As a mother, I no longer dread mammograms, pap smears or spinal fusion. I look forward to them like spa treatments.
Major back surgery was painful, of course, but I got oodles of time to myself with a side of morphine. Carol Burnett once said that in order for men to understand childbirth, take your lower lip and pull it over your head.
Well, to understand spinal fusion, take your lower lip, pull it over your head, then pull it back to your neck.
Then stretch it back to your spine down to your toes and put it under your heels. Strap on your best stillettos and dig your heels onto your lower lip. You might understand spinal fusion at least during the hospital stay. Recovery time? That's a different story.
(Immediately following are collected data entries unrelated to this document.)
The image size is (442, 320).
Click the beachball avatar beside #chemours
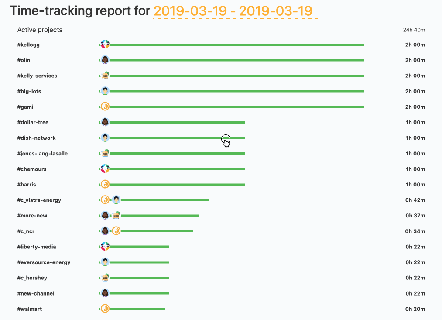(x=105, y=169)
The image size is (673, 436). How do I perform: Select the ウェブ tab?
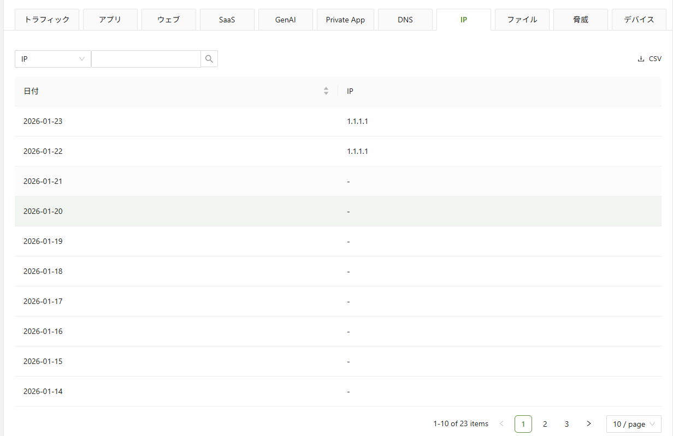point(168,20)
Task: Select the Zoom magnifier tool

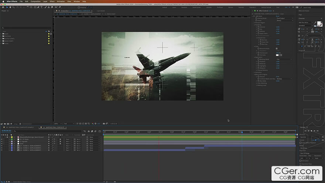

Remove your lower lip from under your stillettos and pull it up to your belt buckle, tuck it into your pants, then snap it back into its original place. And then you get back to your job of mothering.
In my house, you must abide by three simple rules:
1. You must have fun making dinner with me. We made Boboli pizza the other night. The girls fought over who sprinkles the cheese on the sauce. April won because Holly did the sauce. But Holly didn't want too much cheese so she tells April how to do it. April growls.
April's latest thing is to act like an animal. If she ever takes acting lessons and does that embarassing exercise where she walks around a strip mall acting like an iguana or parrot, she's got it down.
Yelling ensues. I separate them into corners like Muhammad Ali and Leon Spinx for time outs. Then I march them back into the kitchen and order them like Louis Gossett Jr., "You two HAVE FUN if it's the LAST THING YOU DO!"
They crack up. I half expect April to do her best Richard Gere impression, "I got nowhere else to go!" Then bark like a dog.
2. If you are a children's author or illustrator, please have a name I can pronounce. When I read to my kids, I always read the author and illustrator's names out loud. Not only is it important to know who created this work, we find more books by these authors at the library.
But it's hard when you can't pronounce their names. I say, "Today we will read 'Jane Goes for a Walk" by Ziadna'en Aidezkyyoiuuon. Illustrated by Andiao;en;knaci Alidja;kanekngalkidu." I do my best but they laugh at me. So I advise if you go into this wonderful line of work, get a pen name.
3. Finally, no fighting until Mommy is at least in her underwear. Many times we get ready in a rush to go somewhere. I'm in a state of undress and I have to break up a screaming and growling fight. I rush out of my room, praying the blinds are closed, to find out what happened. But I can't discipline if I don't have my underwear on. How do you lay down the law when you're buck naked?
So, if these three simple rules cannot be obeyed, I will need a relaxing day to myself until they are. Which reminds me, I'm due for a root canal.